## Goal
List the lines of the items below from the one containing "Go to Home in" through the one containing "Action: (x=371, y=194)" as a numbered list, leaving out blank lines.

## Items
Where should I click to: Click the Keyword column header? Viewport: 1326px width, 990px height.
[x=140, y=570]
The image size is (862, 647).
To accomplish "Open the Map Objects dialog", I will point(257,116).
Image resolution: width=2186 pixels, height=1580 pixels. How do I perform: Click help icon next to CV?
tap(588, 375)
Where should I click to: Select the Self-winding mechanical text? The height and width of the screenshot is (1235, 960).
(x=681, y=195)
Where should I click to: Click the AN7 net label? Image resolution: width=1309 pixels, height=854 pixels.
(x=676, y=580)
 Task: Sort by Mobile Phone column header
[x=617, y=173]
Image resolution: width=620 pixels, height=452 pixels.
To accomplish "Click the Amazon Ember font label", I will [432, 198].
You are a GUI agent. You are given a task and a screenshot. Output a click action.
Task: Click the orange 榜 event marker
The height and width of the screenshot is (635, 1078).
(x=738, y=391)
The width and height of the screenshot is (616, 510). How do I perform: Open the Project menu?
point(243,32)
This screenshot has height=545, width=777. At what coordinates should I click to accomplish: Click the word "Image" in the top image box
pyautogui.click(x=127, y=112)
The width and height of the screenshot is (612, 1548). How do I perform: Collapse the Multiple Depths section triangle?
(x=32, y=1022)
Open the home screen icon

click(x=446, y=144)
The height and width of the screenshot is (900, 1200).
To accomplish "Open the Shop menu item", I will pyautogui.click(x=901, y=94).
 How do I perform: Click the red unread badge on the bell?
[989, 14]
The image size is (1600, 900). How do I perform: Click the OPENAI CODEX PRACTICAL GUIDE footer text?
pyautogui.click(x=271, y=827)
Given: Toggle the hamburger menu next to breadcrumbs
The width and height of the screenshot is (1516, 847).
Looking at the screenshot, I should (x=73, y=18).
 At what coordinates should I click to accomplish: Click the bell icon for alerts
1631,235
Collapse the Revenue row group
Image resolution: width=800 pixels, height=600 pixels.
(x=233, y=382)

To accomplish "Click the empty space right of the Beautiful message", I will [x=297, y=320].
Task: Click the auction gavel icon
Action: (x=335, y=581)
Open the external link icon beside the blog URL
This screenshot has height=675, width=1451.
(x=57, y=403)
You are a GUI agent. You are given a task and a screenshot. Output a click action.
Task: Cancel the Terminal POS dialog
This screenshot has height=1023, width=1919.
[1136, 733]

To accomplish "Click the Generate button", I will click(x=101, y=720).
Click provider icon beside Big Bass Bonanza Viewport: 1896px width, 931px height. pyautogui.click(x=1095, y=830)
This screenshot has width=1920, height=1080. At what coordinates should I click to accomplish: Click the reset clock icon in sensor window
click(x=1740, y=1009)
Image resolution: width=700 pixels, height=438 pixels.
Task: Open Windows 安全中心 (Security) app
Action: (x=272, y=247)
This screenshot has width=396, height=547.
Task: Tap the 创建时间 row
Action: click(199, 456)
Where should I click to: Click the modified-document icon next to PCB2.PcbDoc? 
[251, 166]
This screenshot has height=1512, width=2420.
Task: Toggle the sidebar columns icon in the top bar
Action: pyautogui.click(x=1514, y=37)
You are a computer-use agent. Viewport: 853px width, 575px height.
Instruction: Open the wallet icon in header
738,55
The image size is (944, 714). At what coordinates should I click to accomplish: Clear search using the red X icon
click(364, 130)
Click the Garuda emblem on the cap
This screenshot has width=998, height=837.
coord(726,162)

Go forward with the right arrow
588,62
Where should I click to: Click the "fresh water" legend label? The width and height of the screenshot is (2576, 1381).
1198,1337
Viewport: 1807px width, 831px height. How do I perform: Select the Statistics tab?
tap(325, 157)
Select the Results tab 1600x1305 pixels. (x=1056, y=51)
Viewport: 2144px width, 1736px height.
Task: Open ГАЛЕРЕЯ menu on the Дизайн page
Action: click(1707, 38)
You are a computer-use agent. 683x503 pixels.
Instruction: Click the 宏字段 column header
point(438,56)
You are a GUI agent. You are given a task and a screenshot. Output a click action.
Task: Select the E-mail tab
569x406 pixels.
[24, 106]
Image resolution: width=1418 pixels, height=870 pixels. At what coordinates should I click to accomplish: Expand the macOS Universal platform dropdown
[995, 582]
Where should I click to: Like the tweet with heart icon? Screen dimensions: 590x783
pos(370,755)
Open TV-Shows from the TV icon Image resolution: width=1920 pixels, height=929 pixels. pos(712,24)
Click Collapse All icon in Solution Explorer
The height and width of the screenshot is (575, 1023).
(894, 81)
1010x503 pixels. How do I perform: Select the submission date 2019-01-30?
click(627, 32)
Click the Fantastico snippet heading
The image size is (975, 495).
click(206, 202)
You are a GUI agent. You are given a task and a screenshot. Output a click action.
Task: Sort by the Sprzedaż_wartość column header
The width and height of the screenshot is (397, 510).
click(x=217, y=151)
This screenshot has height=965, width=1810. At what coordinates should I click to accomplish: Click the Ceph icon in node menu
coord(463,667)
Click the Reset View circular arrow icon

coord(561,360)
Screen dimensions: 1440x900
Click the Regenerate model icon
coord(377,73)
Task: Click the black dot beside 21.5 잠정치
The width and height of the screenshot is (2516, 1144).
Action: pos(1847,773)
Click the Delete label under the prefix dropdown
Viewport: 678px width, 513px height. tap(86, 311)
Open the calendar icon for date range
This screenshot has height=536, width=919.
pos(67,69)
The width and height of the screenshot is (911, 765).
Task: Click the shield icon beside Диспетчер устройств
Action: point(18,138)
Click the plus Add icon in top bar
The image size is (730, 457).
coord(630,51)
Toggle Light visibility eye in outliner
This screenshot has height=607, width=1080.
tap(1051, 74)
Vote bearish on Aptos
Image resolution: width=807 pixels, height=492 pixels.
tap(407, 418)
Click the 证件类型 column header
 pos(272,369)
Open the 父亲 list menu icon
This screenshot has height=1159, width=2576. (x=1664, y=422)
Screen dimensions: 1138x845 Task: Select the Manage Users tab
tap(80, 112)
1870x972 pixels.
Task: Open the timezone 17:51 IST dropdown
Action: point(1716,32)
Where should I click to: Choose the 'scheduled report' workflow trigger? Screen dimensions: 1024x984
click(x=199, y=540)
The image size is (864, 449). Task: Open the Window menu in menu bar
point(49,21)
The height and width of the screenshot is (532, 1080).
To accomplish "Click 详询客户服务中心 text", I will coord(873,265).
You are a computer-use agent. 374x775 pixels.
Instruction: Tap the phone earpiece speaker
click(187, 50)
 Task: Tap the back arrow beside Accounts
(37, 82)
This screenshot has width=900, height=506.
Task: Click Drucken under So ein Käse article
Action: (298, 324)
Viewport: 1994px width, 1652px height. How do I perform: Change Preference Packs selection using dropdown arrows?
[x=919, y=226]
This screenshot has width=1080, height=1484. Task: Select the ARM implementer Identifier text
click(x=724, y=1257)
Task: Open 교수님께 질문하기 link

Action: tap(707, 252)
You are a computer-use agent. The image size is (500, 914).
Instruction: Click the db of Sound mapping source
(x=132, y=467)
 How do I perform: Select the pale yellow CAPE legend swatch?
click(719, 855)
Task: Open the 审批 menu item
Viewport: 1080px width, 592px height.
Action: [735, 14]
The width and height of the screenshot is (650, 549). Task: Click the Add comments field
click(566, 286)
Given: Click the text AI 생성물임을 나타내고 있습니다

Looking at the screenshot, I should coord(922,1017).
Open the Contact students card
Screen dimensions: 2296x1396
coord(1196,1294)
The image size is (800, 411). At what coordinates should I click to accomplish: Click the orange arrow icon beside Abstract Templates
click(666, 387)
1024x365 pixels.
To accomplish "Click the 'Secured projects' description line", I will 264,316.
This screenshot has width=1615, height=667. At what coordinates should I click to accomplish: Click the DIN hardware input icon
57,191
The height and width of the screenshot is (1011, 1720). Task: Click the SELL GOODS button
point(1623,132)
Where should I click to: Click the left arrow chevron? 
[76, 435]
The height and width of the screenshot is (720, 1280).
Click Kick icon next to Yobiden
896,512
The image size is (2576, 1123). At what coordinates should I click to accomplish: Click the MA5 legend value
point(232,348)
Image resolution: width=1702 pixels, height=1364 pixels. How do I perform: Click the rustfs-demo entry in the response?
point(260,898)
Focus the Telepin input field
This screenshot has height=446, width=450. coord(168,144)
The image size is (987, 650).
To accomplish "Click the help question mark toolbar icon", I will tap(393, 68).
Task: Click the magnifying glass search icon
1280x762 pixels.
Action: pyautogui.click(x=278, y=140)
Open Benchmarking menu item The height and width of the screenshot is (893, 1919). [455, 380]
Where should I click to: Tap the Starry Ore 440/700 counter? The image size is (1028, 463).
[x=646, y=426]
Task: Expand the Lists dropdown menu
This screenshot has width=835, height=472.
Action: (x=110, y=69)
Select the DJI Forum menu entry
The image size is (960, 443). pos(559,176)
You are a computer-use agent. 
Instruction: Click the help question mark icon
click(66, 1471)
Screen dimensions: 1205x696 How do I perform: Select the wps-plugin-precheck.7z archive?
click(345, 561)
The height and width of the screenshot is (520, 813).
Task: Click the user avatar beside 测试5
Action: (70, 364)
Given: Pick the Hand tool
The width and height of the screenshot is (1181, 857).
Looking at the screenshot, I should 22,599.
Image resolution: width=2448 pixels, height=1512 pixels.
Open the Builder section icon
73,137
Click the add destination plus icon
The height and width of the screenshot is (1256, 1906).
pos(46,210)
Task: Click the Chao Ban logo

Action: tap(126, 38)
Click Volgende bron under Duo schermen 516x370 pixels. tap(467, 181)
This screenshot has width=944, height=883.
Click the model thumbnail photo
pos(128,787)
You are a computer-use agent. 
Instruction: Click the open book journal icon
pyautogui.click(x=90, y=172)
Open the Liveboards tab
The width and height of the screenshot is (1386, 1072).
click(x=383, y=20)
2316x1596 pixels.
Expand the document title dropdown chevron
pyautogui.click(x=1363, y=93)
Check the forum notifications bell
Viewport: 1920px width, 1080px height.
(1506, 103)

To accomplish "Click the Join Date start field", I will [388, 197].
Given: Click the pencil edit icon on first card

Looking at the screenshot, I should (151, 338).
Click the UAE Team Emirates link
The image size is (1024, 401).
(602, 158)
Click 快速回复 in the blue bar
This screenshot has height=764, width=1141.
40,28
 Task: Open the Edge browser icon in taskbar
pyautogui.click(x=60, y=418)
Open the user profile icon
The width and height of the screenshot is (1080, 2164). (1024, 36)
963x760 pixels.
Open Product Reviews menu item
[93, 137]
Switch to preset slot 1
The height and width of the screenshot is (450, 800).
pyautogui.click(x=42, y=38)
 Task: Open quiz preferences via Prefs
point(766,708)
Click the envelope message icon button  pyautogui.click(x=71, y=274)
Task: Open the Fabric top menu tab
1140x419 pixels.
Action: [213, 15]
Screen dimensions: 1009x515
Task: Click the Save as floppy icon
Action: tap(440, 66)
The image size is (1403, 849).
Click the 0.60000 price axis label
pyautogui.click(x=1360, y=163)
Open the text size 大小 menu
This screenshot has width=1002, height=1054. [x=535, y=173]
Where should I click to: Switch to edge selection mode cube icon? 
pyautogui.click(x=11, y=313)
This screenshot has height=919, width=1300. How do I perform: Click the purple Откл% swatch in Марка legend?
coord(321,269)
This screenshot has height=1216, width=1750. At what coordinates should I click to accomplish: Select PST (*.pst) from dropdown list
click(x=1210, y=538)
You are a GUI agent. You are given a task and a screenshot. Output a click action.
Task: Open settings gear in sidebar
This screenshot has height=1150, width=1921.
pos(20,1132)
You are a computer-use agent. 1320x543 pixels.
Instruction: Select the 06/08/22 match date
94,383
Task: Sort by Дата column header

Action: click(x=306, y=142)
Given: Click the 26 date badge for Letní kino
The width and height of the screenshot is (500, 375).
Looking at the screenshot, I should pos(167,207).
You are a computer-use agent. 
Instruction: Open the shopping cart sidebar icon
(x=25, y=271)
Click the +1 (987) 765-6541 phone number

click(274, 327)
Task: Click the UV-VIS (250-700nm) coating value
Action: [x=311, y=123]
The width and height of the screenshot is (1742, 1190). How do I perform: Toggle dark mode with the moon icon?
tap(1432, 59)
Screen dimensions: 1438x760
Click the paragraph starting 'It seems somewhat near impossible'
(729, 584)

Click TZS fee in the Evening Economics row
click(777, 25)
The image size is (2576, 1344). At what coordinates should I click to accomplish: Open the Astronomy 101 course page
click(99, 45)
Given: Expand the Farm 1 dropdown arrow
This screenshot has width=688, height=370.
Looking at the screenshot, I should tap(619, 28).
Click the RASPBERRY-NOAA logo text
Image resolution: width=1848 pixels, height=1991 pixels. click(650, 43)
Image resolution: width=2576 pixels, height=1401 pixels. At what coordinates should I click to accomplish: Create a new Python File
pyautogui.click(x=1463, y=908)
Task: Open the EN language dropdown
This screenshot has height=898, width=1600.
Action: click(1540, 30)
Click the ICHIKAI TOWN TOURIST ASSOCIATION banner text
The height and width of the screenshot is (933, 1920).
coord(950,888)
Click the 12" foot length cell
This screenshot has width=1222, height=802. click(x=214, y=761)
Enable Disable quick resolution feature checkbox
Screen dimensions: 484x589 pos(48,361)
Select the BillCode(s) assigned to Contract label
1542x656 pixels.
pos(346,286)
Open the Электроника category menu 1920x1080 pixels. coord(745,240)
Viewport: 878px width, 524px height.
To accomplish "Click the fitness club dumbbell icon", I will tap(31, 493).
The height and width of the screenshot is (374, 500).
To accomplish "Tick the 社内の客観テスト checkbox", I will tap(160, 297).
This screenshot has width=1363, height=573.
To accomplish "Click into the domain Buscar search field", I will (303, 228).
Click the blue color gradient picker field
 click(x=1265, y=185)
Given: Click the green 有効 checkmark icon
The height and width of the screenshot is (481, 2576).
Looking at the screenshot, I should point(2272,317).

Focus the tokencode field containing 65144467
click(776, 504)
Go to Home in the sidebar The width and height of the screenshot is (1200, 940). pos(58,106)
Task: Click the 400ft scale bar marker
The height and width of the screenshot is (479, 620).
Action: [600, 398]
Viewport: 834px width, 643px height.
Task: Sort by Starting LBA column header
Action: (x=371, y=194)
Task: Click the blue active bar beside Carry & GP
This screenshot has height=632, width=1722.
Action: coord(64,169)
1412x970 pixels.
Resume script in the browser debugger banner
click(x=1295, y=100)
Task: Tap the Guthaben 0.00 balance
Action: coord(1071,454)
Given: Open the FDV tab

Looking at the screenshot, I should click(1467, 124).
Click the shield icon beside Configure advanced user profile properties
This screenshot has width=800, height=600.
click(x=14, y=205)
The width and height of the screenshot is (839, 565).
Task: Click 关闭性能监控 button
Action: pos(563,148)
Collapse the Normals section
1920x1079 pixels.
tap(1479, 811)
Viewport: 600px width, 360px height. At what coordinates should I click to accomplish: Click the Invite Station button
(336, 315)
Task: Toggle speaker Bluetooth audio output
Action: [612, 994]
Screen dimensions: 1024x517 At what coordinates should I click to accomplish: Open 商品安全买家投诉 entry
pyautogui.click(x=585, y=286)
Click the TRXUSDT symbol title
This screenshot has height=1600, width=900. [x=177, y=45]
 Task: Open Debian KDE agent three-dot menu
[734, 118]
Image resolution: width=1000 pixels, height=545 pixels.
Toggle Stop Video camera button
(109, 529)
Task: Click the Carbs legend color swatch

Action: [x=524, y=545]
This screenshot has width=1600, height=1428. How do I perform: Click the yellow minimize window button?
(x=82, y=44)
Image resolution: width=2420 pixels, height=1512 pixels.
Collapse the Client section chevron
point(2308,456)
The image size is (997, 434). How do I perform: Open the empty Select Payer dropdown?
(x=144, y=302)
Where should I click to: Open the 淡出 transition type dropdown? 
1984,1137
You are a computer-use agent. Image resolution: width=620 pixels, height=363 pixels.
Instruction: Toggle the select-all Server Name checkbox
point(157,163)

## Written response
1. Go to Home in the sidebar The width and height of the screenshot is (1200, 940). pos(58,106)
2. Task: Click the 400ft scale bar marker
3. The height and width of the screenshot is (479, 620).
4. Action: [600, 398]
5. Viewport: 834px width, 643px height.
6. Task: Sort by Starting LBA column header
7. Action: (x=371, y=194)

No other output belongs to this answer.